For now I will just post a little about back to school. I talked to the principal at my school for quite awhile before summer started to tell her my concerns about Addie and also the other 2--what I hoped for and what I felt they needed in a teacher. I am very happy to report that Addie was assigned to the teacher known to be the very best and the most kind in the entire school. After meet-the-teacher-night, she was so excited for school to start. I wasn't sure how it would go but she's doing great. Andre's teacher, as I requested, is a young black woman named Ms. Chatman and she has a ton of sass and is super fun. I really wanted Andre to have this kind of exposure and its awesome. I've often read in transracial adoption books that adopted black children have a hard time relating to African Americans but I think Andre is now getting so much exposure so early that it is not going to be a problem for him to relate to kids from any race or culture. He's amazing. Grace's teacher seems wonderful, as well. Sadly, she is undergoing chemotherapy right now for breast cancer and has lost her hair. I'm giving her some of my "shandanas". :)
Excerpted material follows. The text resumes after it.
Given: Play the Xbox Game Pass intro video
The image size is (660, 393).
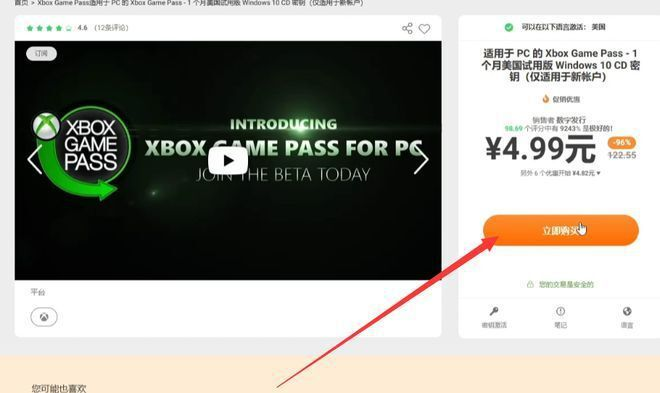Looking at the screenshot, I should [x=228, y=160].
One really convenient thing about our neighborhood is that even though it only takes about 5 minutes to drive to the school, we are just far enough away to ride the bus. It comes and picks up the kids right at our front door and brings them back to me at the same spot. The first morning Jason stayed home with the littles and I drove the kids to school to help get them to their classes safely. First Andre went in, then Grace, then Addie. I was seriously just sick to my stomach to watch each of them nervously look around, sit quietly at their desks and then wave to me. They all looked fine. But for me it was too much. After I hugged Addie super tight and her teacher assured me over and over again that she would take good care of her, I quickly left before she could see me cry. Then the tears started coming and wouldn't stop. I don't have the words with me or the energy to write down all the emotions of taking the kids to yet another new school and to see their brave faces as they embraced yet another new challenge. And I worried about Addie making any friends or being bullied and I thought about our kids in Haiti...and well...anyway...I'm really proud of my kids. They are doing so well at taking things in stride. Much better than I am, it seems!
On their way into the school with fingers indicating their grade.
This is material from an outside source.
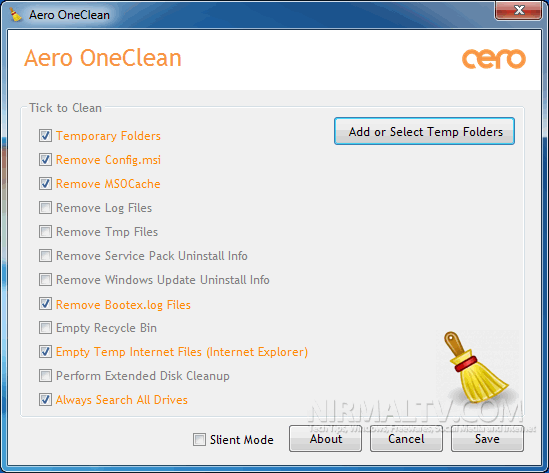549x473 pixels.
Task: Uncheck Empty Temp Internet Files option
Action: pos(46,352)
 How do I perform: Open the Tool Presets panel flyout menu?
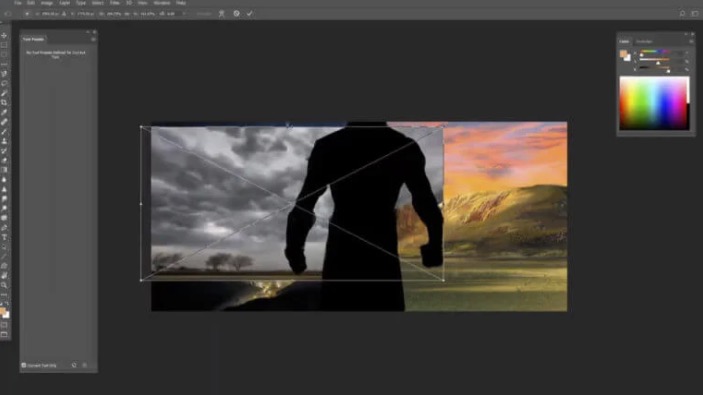click(x=93, y=39)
Tuesday, September 4, 2012
Back to School
Off the bus right after school. They all had a great first day!
Miles was pretty upset the first day when he didn't get to go to school with the kids. I finally convinced him that "homeschool preschool" is "real" school. He has a backpack which he fills with his preschool book, several reading books, his alphabet chart, markers, and various toys. It is really heavy! But he carries it around most every where--ready for school any time any place! He gets it first thing when he wakes up in the morning and goes to choose his snack for the day out of the same basket the other kids get to choose (a baggy of goldfish crackers, pretzels, etc). We could put Miles in preschool this year but I couldn't stand to do it. What is wrong with me? My first kids I couldn't wait til they were old enough to go! Next year I think I will have to find something for him to do (well I actually already found a preschool twice/week but decided not to do it this year) because we have all-day kindergarten here. What a shock to his system that will be! Especially if I don't have him ever leave me for one minute of the day. So...I think we'll do it next year. But for now I just always want my babies as my babies as long as possible!